◆ Exercise aim
Beginning with the line that includes "Where should I" and ending with the last line of the entries below, set down each line exactly; include no pictures.

◆ Dataset entries
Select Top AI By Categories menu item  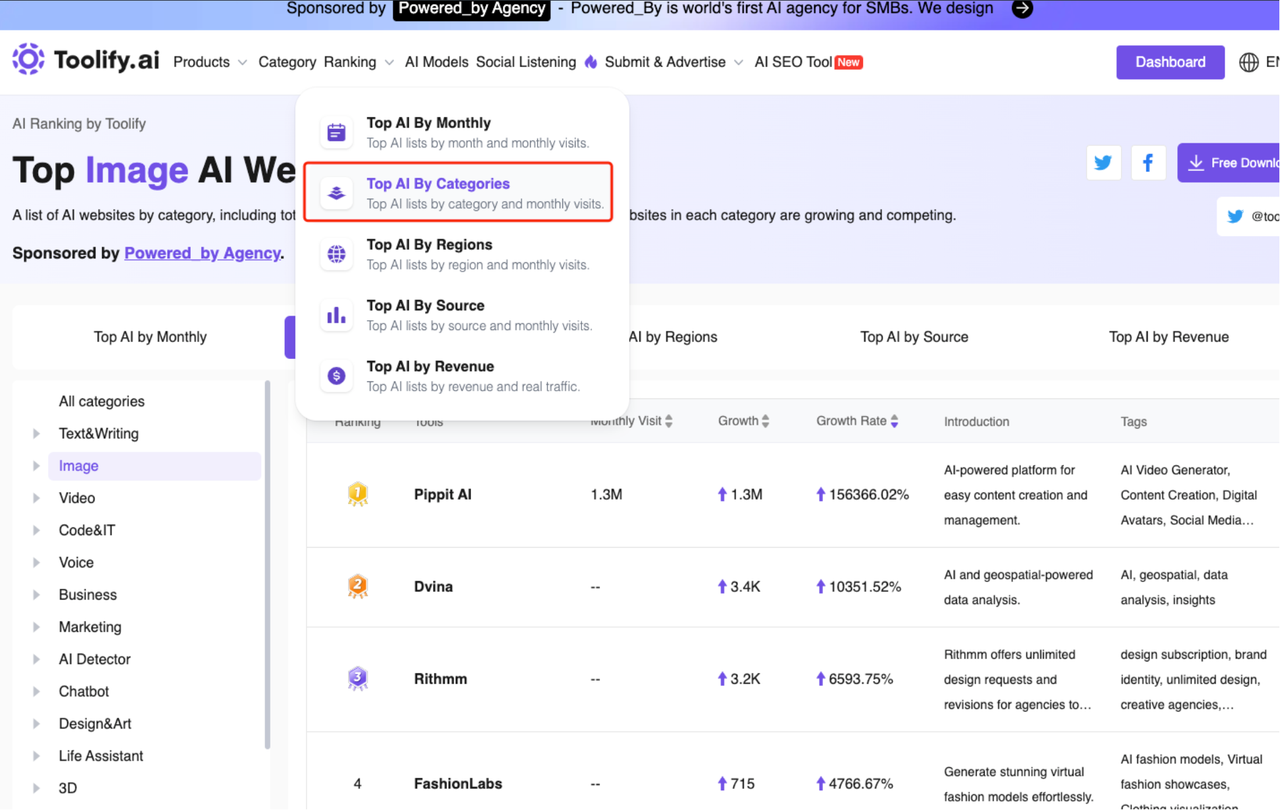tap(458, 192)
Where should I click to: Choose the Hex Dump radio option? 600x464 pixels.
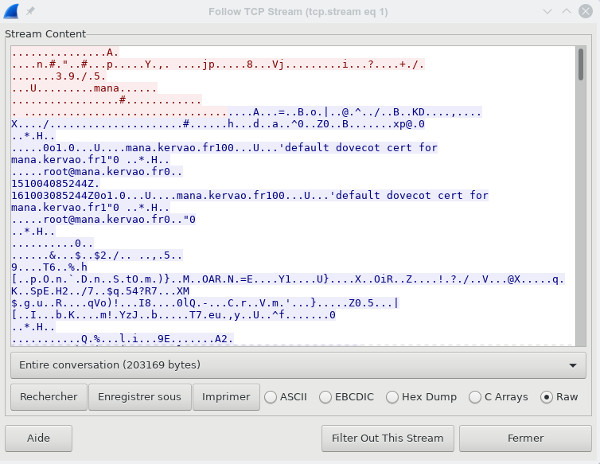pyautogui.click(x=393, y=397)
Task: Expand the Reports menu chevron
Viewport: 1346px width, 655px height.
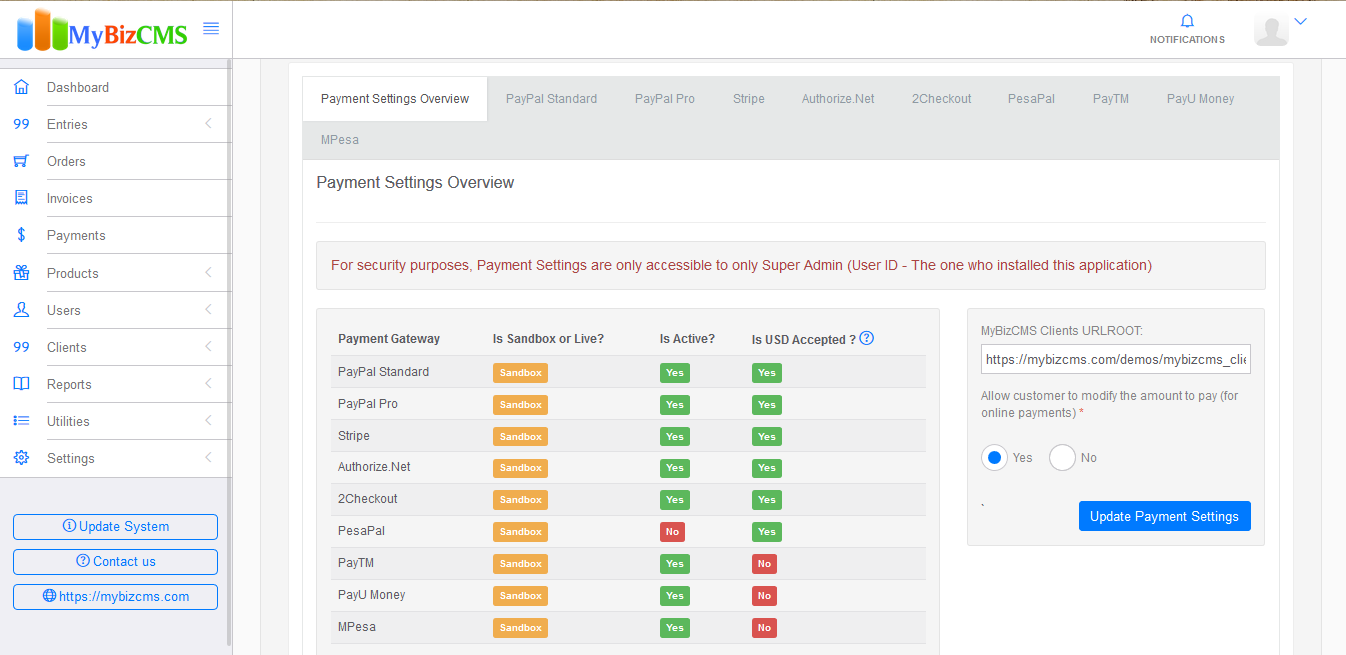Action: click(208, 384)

◆ Written reply
Where should I click to: Choose the Hex Dump radio option? 600x464 pixels.
pyautogui.click(x=393, y=397)
Task: Expand the Reports menu chevron
Viewport: 1346px width, 655px height.
Action: click(208, 384)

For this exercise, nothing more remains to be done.